_Text block:_
○ ○ ○ ○

Lots of people come in Australia untrained and they get trained here in no time. So if you are not trained of handling animals then don't worry the Australians will train you.


----------



## Joanna Burnet (Jul 3, 2011)

Exactly, we are Australians and we will train you!
We also guarantee jobs!


----------



## kellyanne1703 (Jun 16, 2011)

Thanks for all the really helpful info! Joanna will definately book thro you im not goin for another year yet as got to save some money up


----------



## Joanna Burnet (Jul 3, 2011)

If you like to send us your address we can certainly send you some helpful information and a booklet about what to do in Queensland.


----------



## kellyanne1703 (Jun 16, 2011)

Joanna Burnet said:


> If you like to send us your address we can certainly send you some helpful information and a booklet about what to do in Queensland.


Hi my address is

23 pittlesden
Tenterden
Kent
Uk
Tn306hj

Thanks


----------



## Joanna Burnet (Jul 3, 2011)

Small world - a great uncle of mine used to have a sheep farm near Tenterden!

○ ○ ○ ○

_Extracted entries:_
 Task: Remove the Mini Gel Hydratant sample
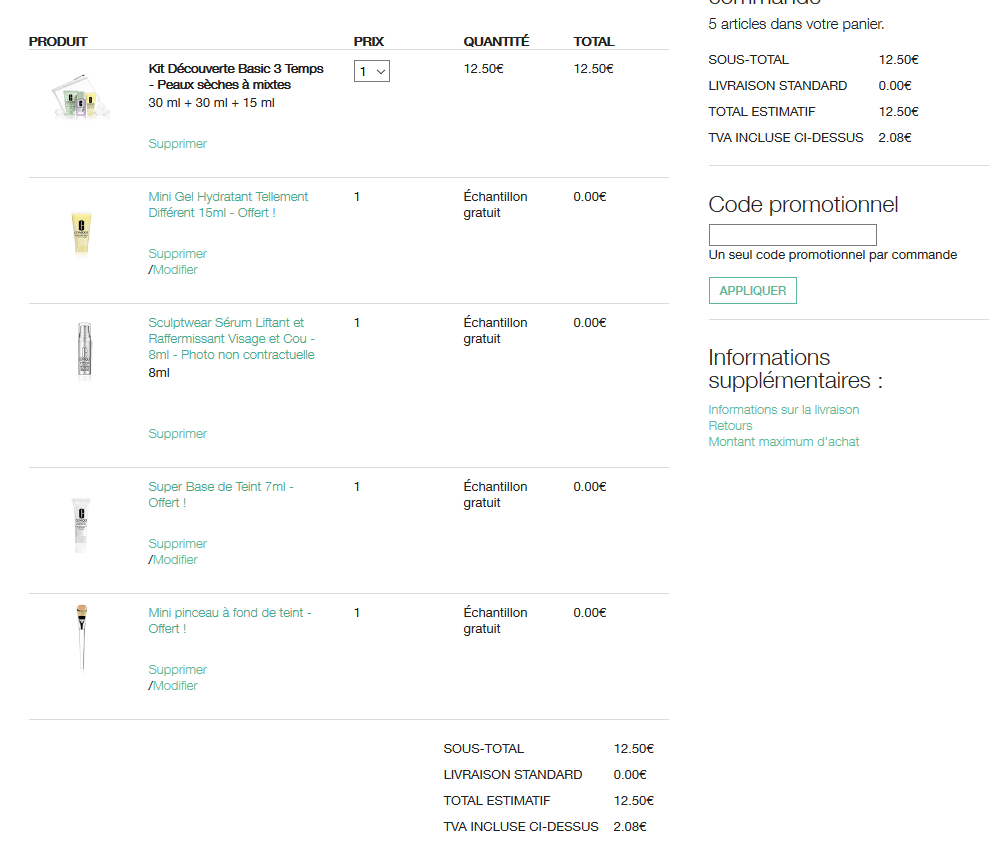click(x=177, y=254)
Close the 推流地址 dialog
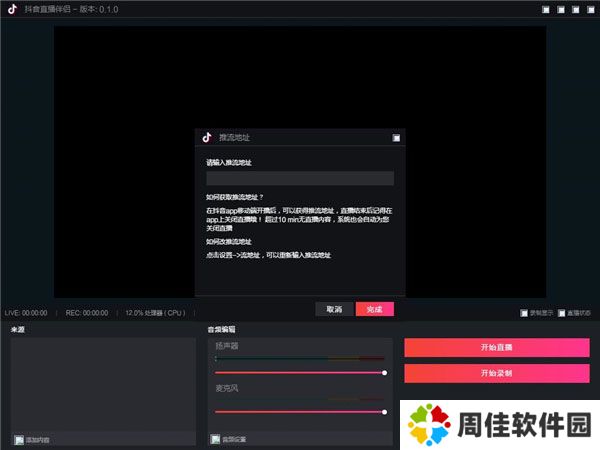The width and height of the screenshot is (600, 450). point(396,138)
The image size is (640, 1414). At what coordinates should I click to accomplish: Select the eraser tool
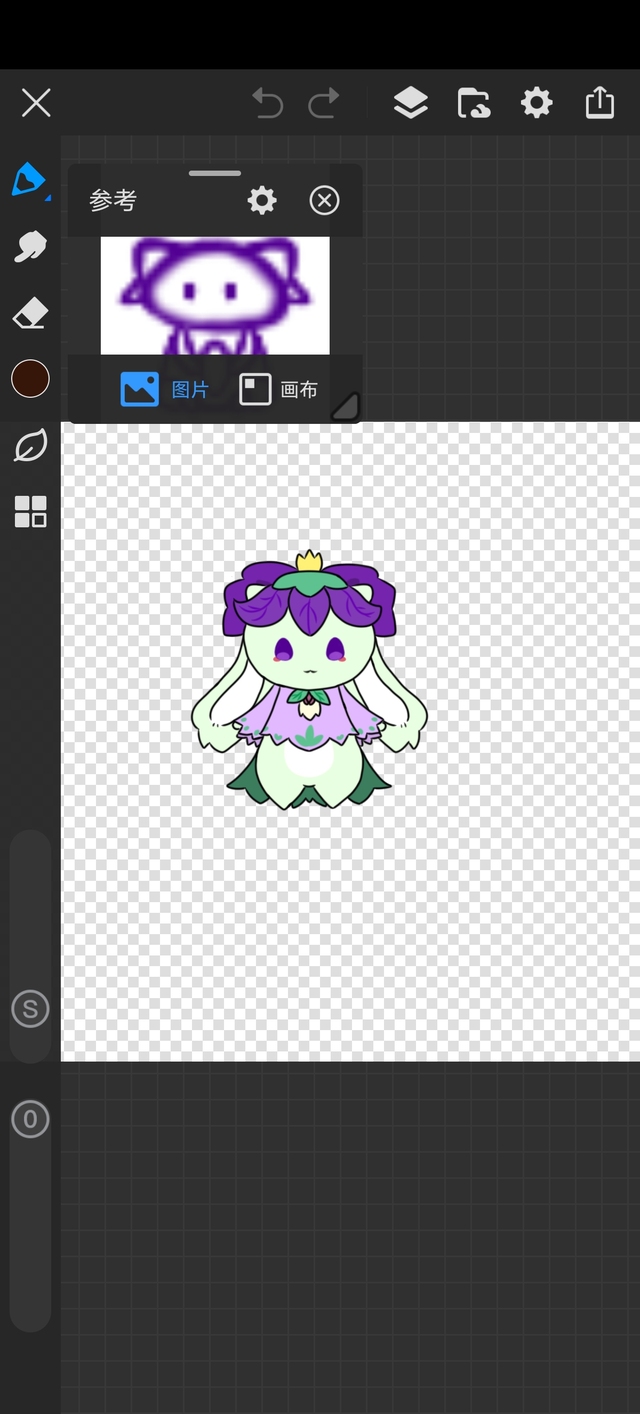pos(30,314)

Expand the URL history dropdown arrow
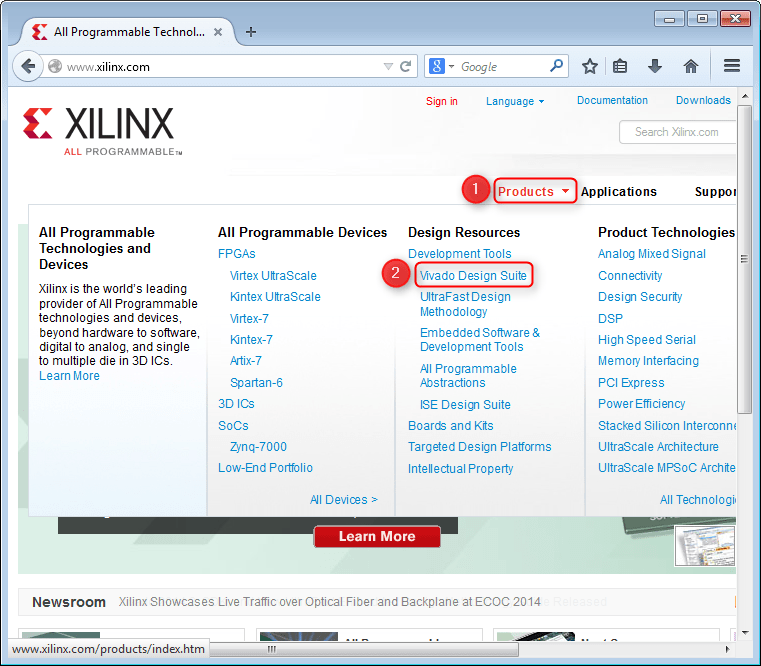[388, 67]
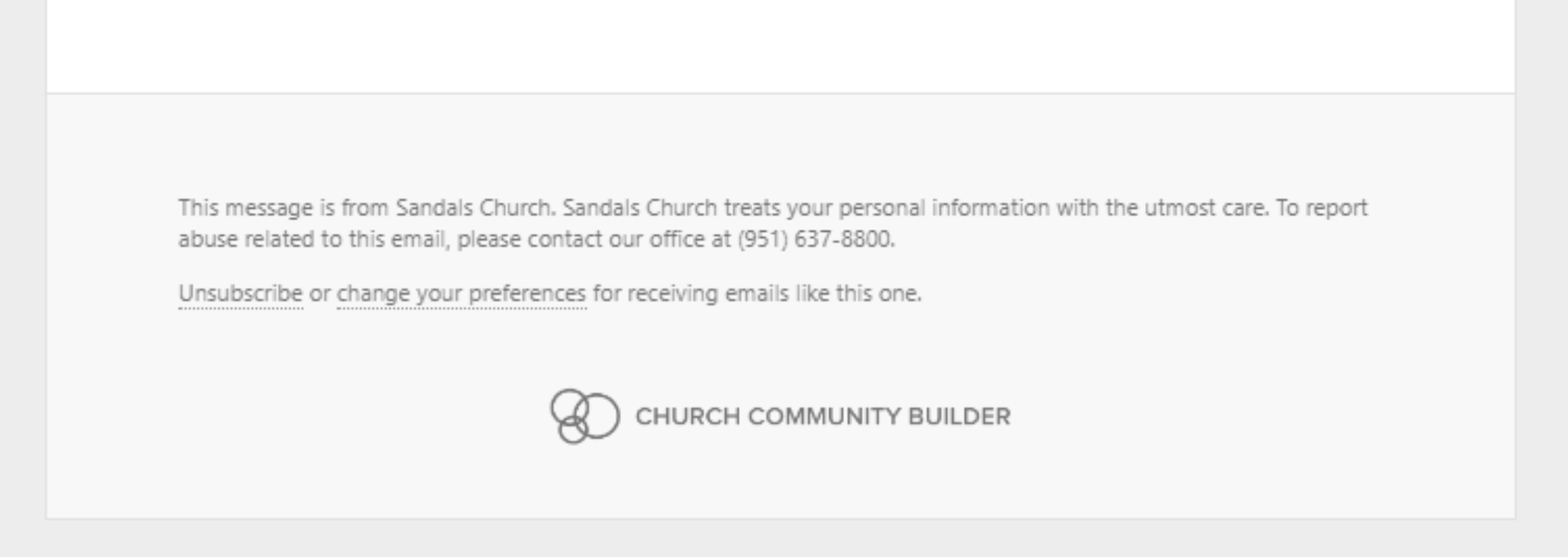
Task: Click the space between logo and wordmark
Action: coord(625,418)
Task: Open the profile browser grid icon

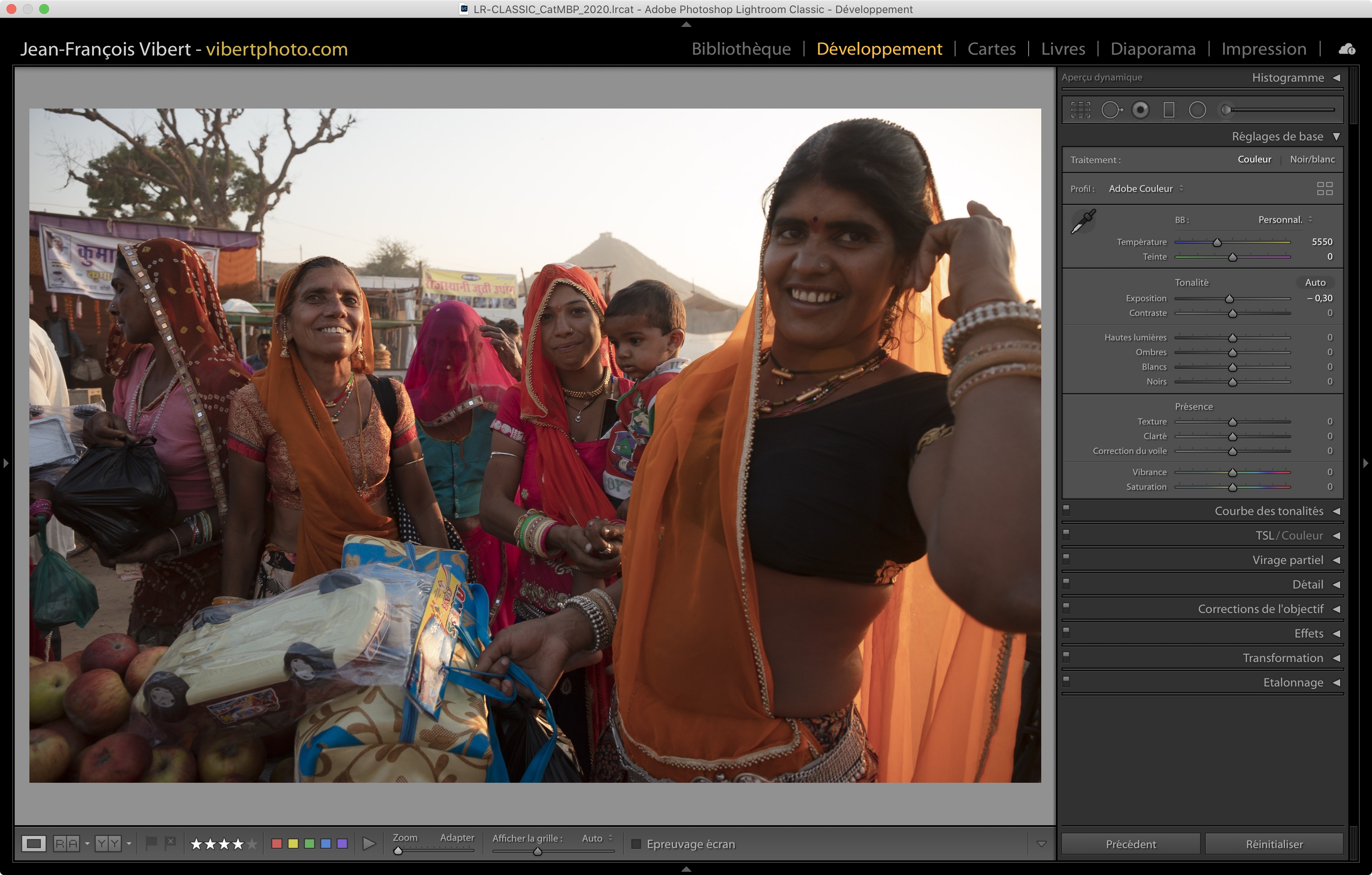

○ ○ ○ ○

_Aim 1:_ In the forum thread, why is kellyanne1703 not going for another year yet?
_Aim 2:_ Pick out every line in the rows that contains the word "Task".
The thread and the rows have no connection to each other.

_Exercise answer 1:_ kellyanne1703 has to save some money up first, so the trip is at least a year away.

_Exercise answer 2:_
 Task: Remove the Mini Gel Hydratant sample
Task: Click the space between logo and wordmark
Task: Open the profile browser grid icon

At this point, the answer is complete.